Israël en plein doute sur son invincibilité militaire

Oran par : Kharroubi Habib

La crise politique qui a éclaté en Israël à l’annonce de l’acceptation par Benyamin Netanyahu de l’accord de cessez-le-feu avec le Hamas et les autres factions de la résistance palestinienne activant à partir de la bande de Ghaza a pour toile de fond la révélation qu’a été pour ce pays qu’il n’est pas aussi invulnérable que prétendu aux ripostes des Palestiniens à ses provocations. Celle qu’Israël a eu à subir lors des récents bombardements effectués par son aviation sur Ghaza a en effet démontré l’inanité de la capacité du fameux parapluie sécuritaire qu’est le « dôme de fer » à préserver le territoire israélien du déluge de missiles expédiés par la résistance palestinienne qui en l’occurrence a prouvé qu’elle dispose d’un arsenal de guerre qui lui permet de faire payer cher la récidive des agressions de l’armée sioniste.

Le doute ronge désormais en Israël quant à la suprématie militaire du pays qui l’autorisait à agresser sans grand risque les Palestiniens ou des pays voisins. Si la massive et imparable riposte des Palestiniens de Ghaza l’a conforté, ce doute s’est insinué au constat que sur les autres fronts où l’Etat sioniste se croyait en situation d’agir militairement sans grand risque pour son armée et sa population, la chose est devenue indéniablement périlleuse pour lui. Les politiques et les militaires israéliens ont beau continuer à bomber le torse et à clamer que l’Etat sioniste est encore capable de frapper qui il veut, où il le veut, la réalité pour eux est qu’ils sont obligés d’en rabattre en sachant qu’ils exposent désormais leur pays à des ripostes dont, «dôme de fer» ou pas, il n’est plus à l’abri.

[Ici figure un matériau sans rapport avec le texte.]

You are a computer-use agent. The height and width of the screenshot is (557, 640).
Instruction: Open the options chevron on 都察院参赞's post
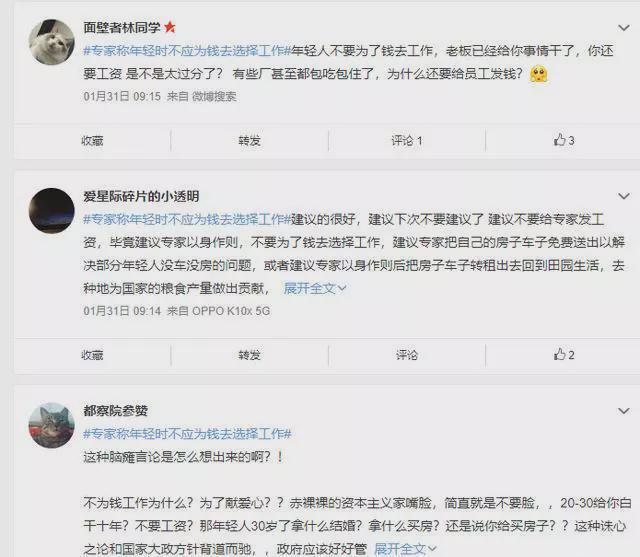623,411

C’est cette réalité qui fait que depuis quelque temps l’aviation israélienne ne s’aventure plus à intervenir en territoire syrien et à violer systématiquement l’espace aérien libanais. Ce qui a fait comprendre aux citoyens israéliens que les ennemis que les opérations de leur aviation sont censées avoir affaiblis militairement ont au contraire renforcé leurs capacités de dissuasion et de riposte. La crise politique que cela a fait éclater au sein de la coalition gouvernementale israélienne est révélatrice du désarroi qu’ont ses protagonistes à reconnaître qu’ils sont responsables de la situation de vulnérabilité dans laquelle Israël se retrouve. Leur seule posture consiste à se l’imputer mutuellement et à rivaliser dans la surenchère de promesse pour faire retrouver à l’Etat sioniste sa suprématie militaire sur ses ennemis.

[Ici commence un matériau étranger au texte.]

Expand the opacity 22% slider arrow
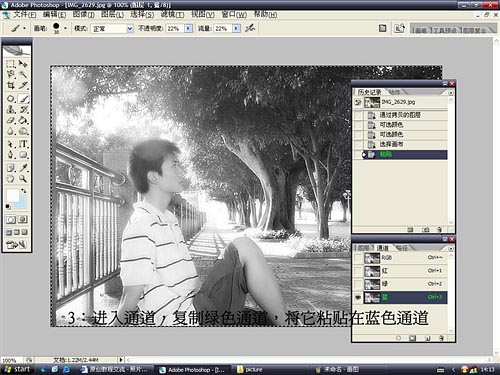 coord(188,28)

Autant dire que quelle que soit la combinaison d’alliance que fera émerger en Israël la crise politique qui le secoue, cet Etat n’est pas prêt à en finir avec l’arrogante et belliqueuse stratégie de règlement des conflits qui l’opposent aux Palestiniens et à son environnement régional. Sauf qu’il n’ignore plus que cela aura pour lui un coût insupportable pour une finalité au succès aléatoire.